Story highlights
Horace Silver was famed jazz pianist
Silver co-founded Jazz Messengers, helped create "hard bop"
Composition "Song for My Father" has keyboard phrase later used in Steely Dan hit
Horace Silver, the innovative and prolific jazz pianist best known for such pieces as “Song for My Father” and “The Preacher,” has died. He was 85.
Silver died Wednesday in New Rochelle, New York, according to a statement from his longtime label, Blue Note Records.
“A pioneer of hard bop and original founder of The Jazz Messengers, Horace tempered bebop with elements of gospel, blues and R&B to create a soulful modern jazz concept that came to identify the ‘Blue Note Sound,’ ” said the legendary jazz label.
The pianist was known for his light touch and ability to combine a variety of styles in his nimble playing. Though known for “hard bop” – an offshoot of bebop – he seldom let boundaries contain his playing.
“His funky, unique and infectious piano-playing style set a standard for many pianists to follow, further cementing his well-deserved legacy,” the Recording Academy said in a statement.

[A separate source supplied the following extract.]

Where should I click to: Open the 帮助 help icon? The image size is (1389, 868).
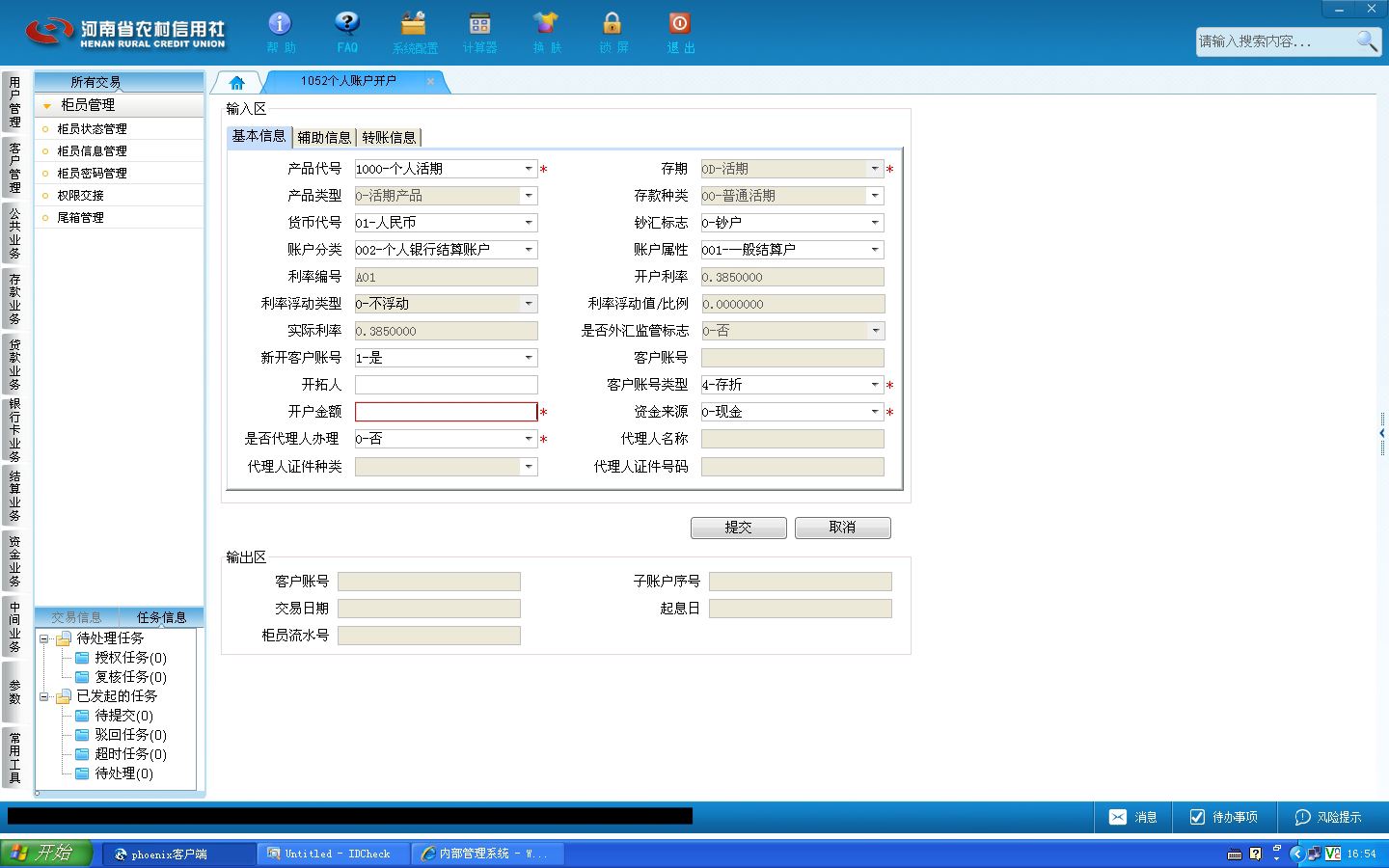pos(281,31)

Mainstream audiences might be most familiar with Silver’s “Song for My Father,” a mid-’60s composition that starts with a keyboard phrase later borrowed by Steely Dan for “Rikki Don’t Lose That Number.” But unlike the brooding “Rikki,” which came out a decade later, Silver’s composition is upbeat and joyful, with sprightly horns and rhythms evoking the island birthplace of Silver’s father, the former Portuguese colony of Cape Verde.
Silver dedicated the piece to his dad and put him on the cover of the “Song for My Father” LP (1965).
Silver was born in 1928 in Norwalk, Connecticut. He got his big break when the popular saxophonist Stan Getz heard him one night and asked him to join him in New York.
“I had maybe $700 in the bank and I had spent all that money on doctor bills,” he said in an interview with the magazine All About Jazz. “But the good Lord was looking after me and Stan Getz came through Hartford and heard me and my trio and hired us. That was a blessing.”
He formed the Jazz Messengers with drummer Art Blakey in 1953, then left to form his own group two years later. That band, the Horace Silver Quintet, played on some of Silver’s most famous recordings.
Silver is survived by a son, Gregory.